Mi hermano mayor lloraba. Su pálida tez vuelta rosa, los ojos enrojecidos y húmedos. Por más que se pasara las mangas del suéter por la cara su cuerpo creaba más y más lágrimas. Qué envidia. Era como si todos tuvieran una conexión con el presente que yo no tenía. Conectados a la realidad por un pacto secreto. La sentían en sus entrañas. Intenté verme triste. No es como que estuviera feliz. Nada se movía dentro de mí y eso era inusual.
Cuando llegó mi nuevo colchón, las cortinas, y el internet, vi películas con filtros azulados y protagonistas deprimidas. Vi mi rostro en sus rostros. Tal vez no estaban tristes. Tal vez no sentían nada como yo. Tal vez estaban esperando algo drástico que les arrancara cualquier tipo de reacción. Necesitaba que mi cuerpo reaccionara más de lo que necesitaba dormir en las noches y lavarme los dientes.
Tal vez era diferente a mi mamá en ese aspecto. Se había pasado los últimos meses acostada como la pintura de una Ofelia todavía con vida, hablando bajito y pidiendo abrazos. Ofelia nunca se levantaba de la cama. No la veía comer o hacer mucho más que permanecer en su lago de edredones y sábanas, cubierto de flores pensamiento y con lavanda amarrada al cuello. Mi papá no estaba en el país, ni en el continente. Esa era la única solución que sabía que la despertaría.
Cuando se separaron y nos mudamos de casa empecé a cruzar la calle con el semáforo en rojo. No cuando no hay coches pasando como una persona decente. Cuando todas las luces rojas de los faros te embisten como toros enfurecidos, y todos frenan de golpe en vez de darte algo más. Ahora cuando caminaba con mis amigos podía decirles Puedo detener el tráfico. Y cruzar al otro lado. A nadie le parecía gracioso.
Cuando no salía o iba a la secundaria, pasaba horas en la cama, como si fuera una playa y me hundiera en la arena. Había decidido hace poco, iluminada por el alcohol barato de la tienda de la esquina, que mi vida tenía que ser una historia interesante. Y que la regla general para eso era decir que sí a todo. Tomar siempre la decisión que me dejara con la mejor anécdota para contarles a mis amigas en el baño de la escuela.

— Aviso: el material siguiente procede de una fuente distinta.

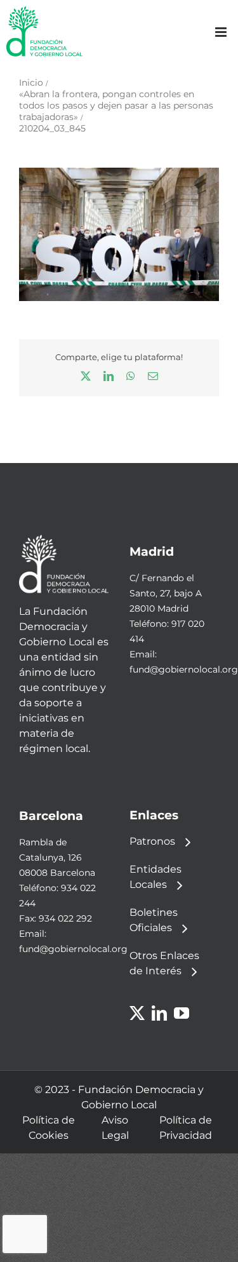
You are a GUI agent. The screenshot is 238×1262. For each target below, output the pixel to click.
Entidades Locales (155, 876)
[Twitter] (137, 1013)
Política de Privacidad (185, 1127)
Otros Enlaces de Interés (164, 963)
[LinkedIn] (159, 1013)
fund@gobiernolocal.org (183, 669)
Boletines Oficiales (153, 920)
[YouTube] (181, 1013)
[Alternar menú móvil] (221, 32)
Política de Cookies (48, 1127)
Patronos (152, 841)
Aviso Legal (115, 1127)
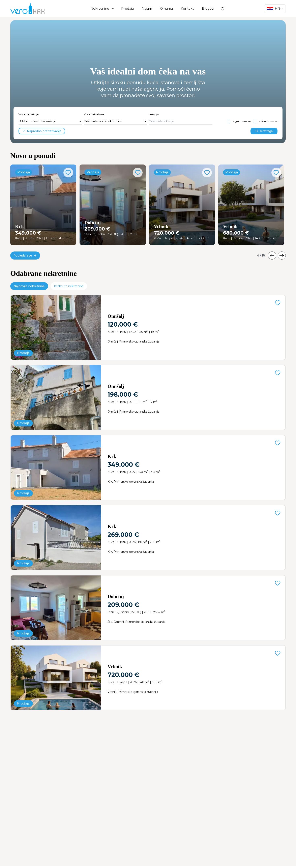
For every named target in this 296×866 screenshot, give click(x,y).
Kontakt (187, 8)
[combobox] (50, 121)
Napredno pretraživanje (44, 131)
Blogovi (208, 8)
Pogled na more (241, 121)
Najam (147, 8)
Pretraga (266, 131)
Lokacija (154, 114)
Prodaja (127, 8)
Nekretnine (100, 8)
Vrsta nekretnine (94, 114)
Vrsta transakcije (29, 114)
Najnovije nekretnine (29, 286)
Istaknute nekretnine (69, 286)
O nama (166, 8)
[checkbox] (228, 121)
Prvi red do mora (267, 121)
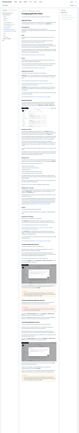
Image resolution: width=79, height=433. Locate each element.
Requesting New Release (37, 54)
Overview (72, 5)
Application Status (64, 12)
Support (40, 1)
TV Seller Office (5, 5)
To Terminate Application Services (40, 96)
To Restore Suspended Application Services (68, 17)
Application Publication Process (7, 13)
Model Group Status (64, 14)
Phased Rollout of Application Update (44, 139)
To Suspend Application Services (40, 83)
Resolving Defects (29, 184)
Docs (76, 5)
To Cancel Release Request (51, 148)
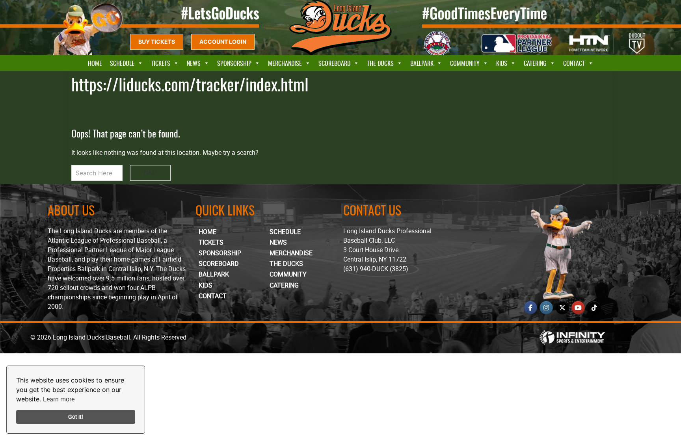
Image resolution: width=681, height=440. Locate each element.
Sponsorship (234, 63)
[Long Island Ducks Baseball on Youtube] (578, 307)
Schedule (122, 63)
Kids (501, 63)
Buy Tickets (156, 41)
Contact (574, 63)
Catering (535, 63)
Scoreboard (334, 63)
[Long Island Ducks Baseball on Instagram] (546, 307)
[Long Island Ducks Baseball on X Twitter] (562, 307)
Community (465, 63)
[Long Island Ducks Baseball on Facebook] (530, 307)
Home (95, 63)
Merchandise (285, 63)
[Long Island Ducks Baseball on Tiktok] (594, 307)
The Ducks (380, 63)
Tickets (160, 63)
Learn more (58, 399)
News (194, 63)
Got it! (75, 416)
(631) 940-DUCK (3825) (375, 268)
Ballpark (422, 63)
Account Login (222, 41)
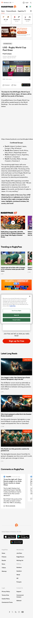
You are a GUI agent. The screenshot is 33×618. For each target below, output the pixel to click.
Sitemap (4, 571)
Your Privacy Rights (16, 310)
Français (19, 582)
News (3, 11)
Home (3, 553)
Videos (4, 568)
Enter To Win (22, 32)
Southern (19, 571)
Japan (3, 189)
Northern (19, 567)
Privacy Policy (6, 591)
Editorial (19, 600)
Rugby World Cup (22, 92)
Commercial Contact (20, 596)
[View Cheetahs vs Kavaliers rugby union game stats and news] (6, 19)
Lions (21, 195)
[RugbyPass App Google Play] (23, 537)
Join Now (19, 553)
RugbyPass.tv (20, 557)
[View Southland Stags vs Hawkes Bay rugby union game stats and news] (27, 19)
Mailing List (20, 560)
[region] (16, 309)
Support (19, 591)
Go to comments (9, 506)
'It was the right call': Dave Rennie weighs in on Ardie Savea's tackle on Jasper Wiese (13, 482)
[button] (31, 11)
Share (15, 85)
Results (4, 560)
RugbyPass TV (22, 11)
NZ (17, 578)
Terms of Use (5, 595)
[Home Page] (8, 6)
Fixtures (4, 557)
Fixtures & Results (11, 11)
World (18, 575)
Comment (7, 85)
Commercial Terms (7, 602)
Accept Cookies (16, 319)
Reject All (16, 315)
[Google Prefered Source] (25, 85)
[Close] (30, 296)
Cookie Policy (6, 599)
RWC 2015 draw (7, 79)
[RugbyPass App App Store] (10, 537)
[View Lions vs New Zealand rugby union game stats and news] (17, 19)
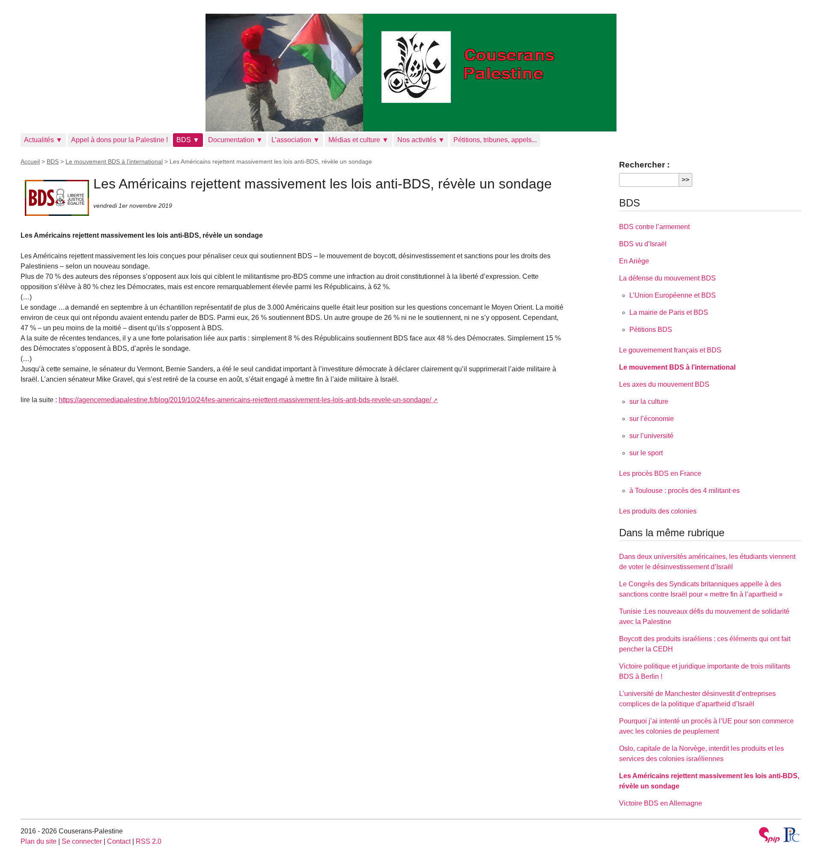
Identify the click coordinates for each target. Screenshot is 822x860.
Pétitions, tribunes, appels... (495, 139)
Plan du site (39, 841)
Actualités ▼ (43, 139)
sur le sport (646, 453)
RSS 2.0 (148, 841)
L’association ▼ (295, 139)
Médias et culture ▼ (358, 139)
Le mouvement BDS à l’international (114, 161)
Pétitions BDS (650, 329)
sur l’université (651, 435)
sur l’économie (651, 418)
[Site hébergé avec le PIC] (791, 834)
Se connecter (82, 841)
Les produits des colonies (658, 511)
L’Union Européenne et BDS (672, 295)
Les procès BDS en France (660, 473)
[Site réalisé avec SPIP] (769, 836)
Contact (119, 841)
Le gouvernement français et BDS (670, 350)
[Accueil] (411, 72)
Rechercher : (644, 164)
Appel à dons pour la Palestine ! (119, 139)
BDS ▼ (188, 139)
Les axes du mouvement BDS (664, 384)
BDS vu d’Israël (643, 244)
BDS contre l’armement (654, 226)
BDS (53, 161)
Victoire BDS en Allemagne (660, 803)
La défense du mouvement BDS (667, 278)
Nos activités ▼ (421, 139)
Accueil (30, 161)
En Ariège (634, 261)
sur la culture (648, 401)
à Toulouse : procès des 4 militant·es (684, 490)
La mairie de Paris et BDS (668, 312)
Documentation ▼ (235, 139)
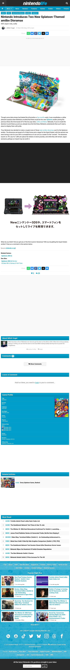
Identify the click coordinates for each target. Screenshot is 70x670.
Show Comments (36, 364)
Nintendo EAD (5, 412)
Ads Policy (19, 568)
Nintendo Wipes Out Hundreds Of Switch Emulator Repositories (28, 549)
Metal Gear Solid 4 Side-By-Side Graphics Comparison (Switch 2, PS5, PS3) (32, 541)
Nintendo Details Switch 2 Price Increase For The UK (25, 557)
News (3, 13)
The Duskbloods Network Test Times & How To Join (24, 525)
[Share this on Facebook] (35, 33)
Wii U (8, 13)
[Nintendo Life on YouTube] (15, 636)
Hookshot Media (13, 644)
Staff (16, 565)
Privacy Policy (51, 565)
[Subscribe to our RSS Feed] (8, 636)
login (37, 383)
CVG (47, 655)
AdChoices (53, 644)
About (10, 565)
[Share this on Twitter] (39, 33)
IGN (65, 651)
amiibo (28, 13)
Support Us (34, 565)
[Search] (67, 3)
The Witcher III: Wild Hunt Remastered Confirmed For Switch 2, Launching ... (33, 529)
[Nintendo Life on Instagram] (46, 636)
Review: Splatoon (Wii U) (8, 439)
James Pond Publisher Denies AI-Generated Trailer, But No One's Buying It (32, 533)
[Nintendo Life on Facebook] (61, 636)
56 (12, 486)
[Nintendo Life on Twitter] (31, 636)
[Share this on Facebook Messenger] (47, 33)
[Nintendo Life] (35, 3)
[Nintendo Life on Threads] (54, 636)
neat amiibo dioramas (47, 130)
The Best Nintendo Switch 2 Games (19, 553)
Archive (27, 568)
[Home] (2, 8)
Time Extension (33, 651)
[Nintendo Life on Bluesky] (38, 636)
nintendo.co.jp (10, 248)
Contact (42, 565)
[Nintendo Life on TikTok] (23, 636)
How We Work (24, 565)
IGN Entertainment (30, 644)
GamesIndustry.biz (37, 655)
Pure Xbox (22, 651)
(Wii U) (6, 256)
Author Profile (32, 349)
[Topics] (3, 3)
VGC (27, 655)
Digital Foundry (45, 651)
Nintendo (4, 408)
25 (39, 273)
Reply (41, 349)
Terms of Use (62, 565)
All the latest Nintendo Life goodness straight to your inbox (35, 662)
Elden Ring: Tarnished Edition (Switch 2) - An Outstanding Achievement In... (33, 537)
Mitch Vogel (11, 28)
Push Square (13, 651)
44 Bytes (44, 644)
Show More (35, 625)
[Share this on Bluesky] (32, 33)
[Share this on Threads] (43, 33)
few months (41, 117)
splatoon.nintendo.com (8, 443)
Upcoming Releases (18, 13)
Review (9, 261)
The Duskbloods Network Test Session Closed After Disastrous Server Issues (33, 545)
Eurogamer (20, 655)
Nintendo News (57, 651)
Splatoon (35, 13)
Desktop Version (49, 568)
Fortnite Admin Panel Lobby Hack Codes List (22, 521)
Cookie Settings (37, 568)
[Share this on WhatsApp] (28, 33)
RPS (51, 655)
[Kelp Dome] (35, 91)
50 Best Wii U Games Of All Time (11, 263)
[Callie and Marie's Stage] (35, 212)
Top (5, 565)
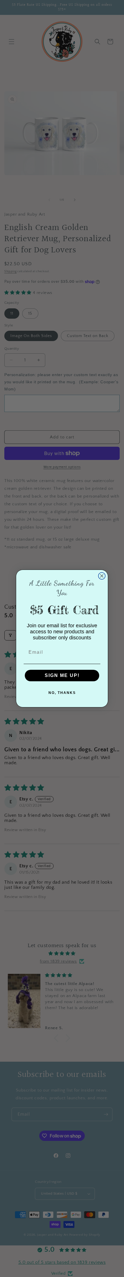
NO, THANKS (62, 693)
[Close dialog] (101, 575)
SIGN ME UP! (62, 675)
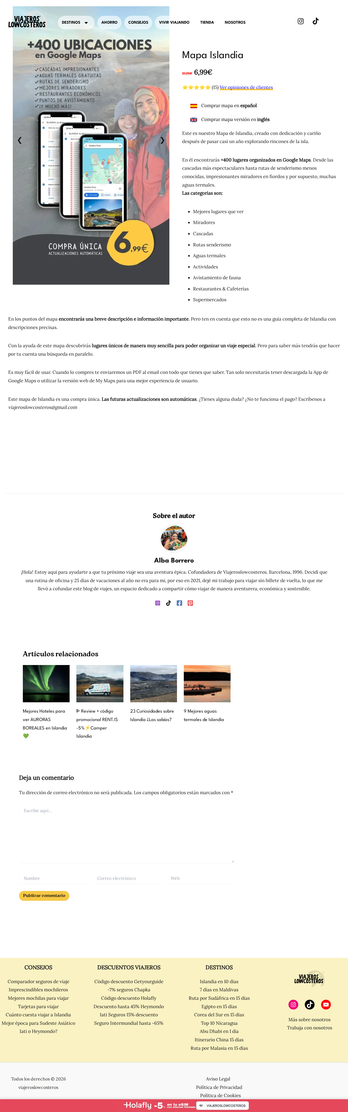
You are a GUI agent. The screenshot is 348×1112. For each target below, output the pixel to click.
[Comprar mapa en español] (223, 108)
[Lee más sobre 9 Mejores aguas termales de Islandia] (207, 683)
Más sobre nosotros (309, 1020)
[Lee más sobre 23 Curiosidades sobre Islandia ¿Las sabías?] (153, 683)
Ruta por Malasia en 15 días (219, 1048)
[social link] (300, 21)
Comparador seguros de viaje (38, 981)
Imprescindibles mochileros (38, 990)
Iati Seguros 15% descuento (129, 1015)
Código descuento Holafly (128, 998)
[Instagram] (157, 603)
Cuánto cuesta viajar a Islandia (38, 1015)
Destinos (71, 22)
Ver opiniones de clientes (246, 87)
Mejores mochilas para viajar (38, 998)
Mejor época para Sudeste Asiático (38, 1023)
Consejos (138, 22)
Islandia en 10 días (219, 981)
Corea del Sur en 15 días (219, 1015)
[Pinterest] (190, 603)
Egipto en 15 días (219, 1007)
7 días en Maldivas (219, 990)
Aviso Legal (218, 1079)
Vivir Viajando (174, 22)
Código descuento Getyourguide (128, 981)
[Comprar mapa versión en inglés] (230, 119)
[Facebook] (179, 603)
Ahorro (109, 22)
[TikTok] (168, 603)
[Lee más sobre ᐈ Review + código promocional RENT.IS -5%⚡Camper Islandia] (99, 683)
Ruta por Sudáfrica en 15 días (219, 998)
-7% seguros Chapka (128, 990)
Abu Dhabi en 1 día (219, 1031)
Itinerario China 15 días (219, 1040)
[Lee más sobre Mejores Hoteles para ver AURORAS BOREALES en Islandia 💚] (46, 683)
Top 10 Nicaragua (219, 1023)
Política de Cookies (220, 1095)
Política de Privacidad (219, 1087)
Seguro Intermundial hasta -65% (128, 1023)
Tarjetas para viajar (38, 1007)
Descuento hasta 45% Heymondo (129, 1007)
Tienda (207, 22)
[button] (20, 140)
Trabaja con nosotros (309, 1028)
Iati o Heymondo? (38, 1031)
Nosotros (235, 22)
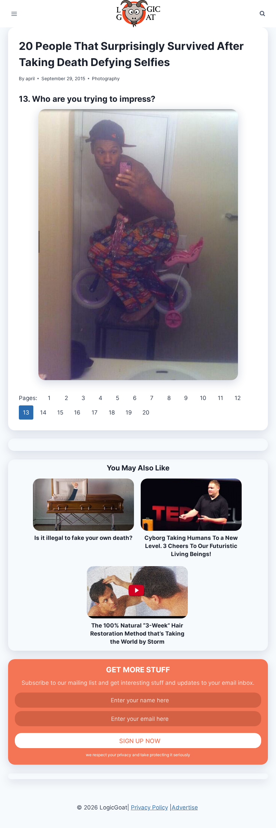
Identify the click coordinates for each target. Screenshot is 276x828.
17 (95, 412)
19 (129, 412)
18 (112, 412)
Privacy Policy (149, 807)
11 (220, 398)
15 (60, 412)
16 (77, 412)
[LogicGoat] (138, 13)
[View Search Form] (262, 14)
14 (43, 412)
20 (145, 412)
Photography (106, 78)
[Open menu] (14, 13)
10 (203, 398)
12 (238, 398)
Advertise (185, 807)
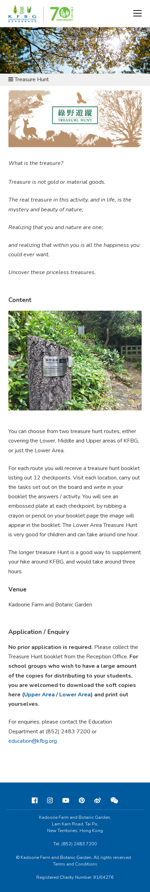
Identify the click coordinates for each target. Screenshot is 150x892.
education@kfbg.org (32, 741)
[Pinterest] (81, 800)
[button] (137, 13)
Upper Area (39, 694)
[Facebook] (34, 800)
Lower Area (75, 694)
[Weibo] (97, 800)
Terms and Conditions (75, 864)
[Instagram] (49, 800)
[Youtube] (66, 800)
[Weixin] (114, 800)
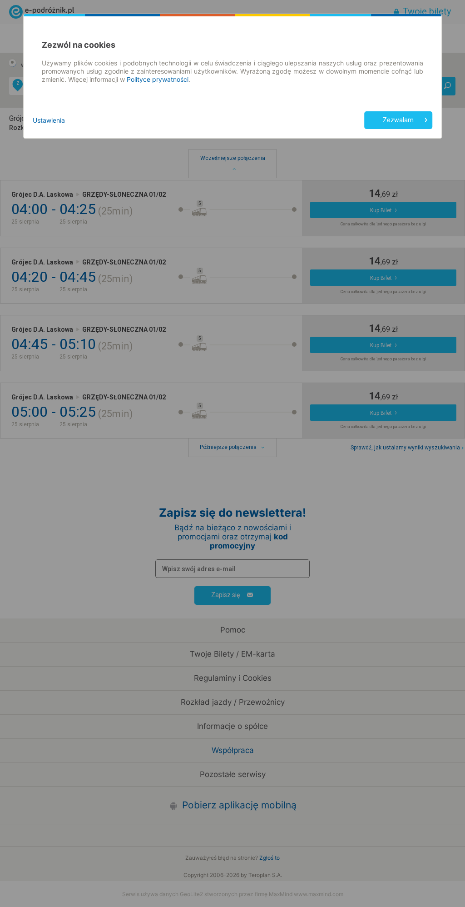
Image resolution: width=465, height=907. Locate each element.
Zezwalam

No solo no había llorado cuando cenamos pizza y mi papá comenzó su discurso. Tampoco había llorado cuando aquella mañana Ofelia se había deslizado con discreción por la puerta de mi habitación y se había sentado a los pies de mi cama. Tu papá nos va a dejar. Era lo único que había dicho antes de hundirse en mis brazos y manifestar un llanto que todavía no conocía. Había pasado el día entero esperando el aviso oficial, viendo películas, mi vida emocional marchitándose, completamente seca como los pétalos que aplastaba en las hojas de mis cuadernos.
A veces sentía que mi casa era solo mía. No la casa en la que crecí sino la nueva. Como si hubiera heredado el trono a los 13 años. Todo era mío. Era mi castillo y dormía subiendo las escaleras en una elegante torre de paredes azul pastel y pósters de anime. Había dejado de comer porque era así como quería verme, como los personajes en 2D de los ojos bonitos. Compré la mini falda rosa y los vestidos negros. Todas mis medias negras se rompieron. El palacio era mío.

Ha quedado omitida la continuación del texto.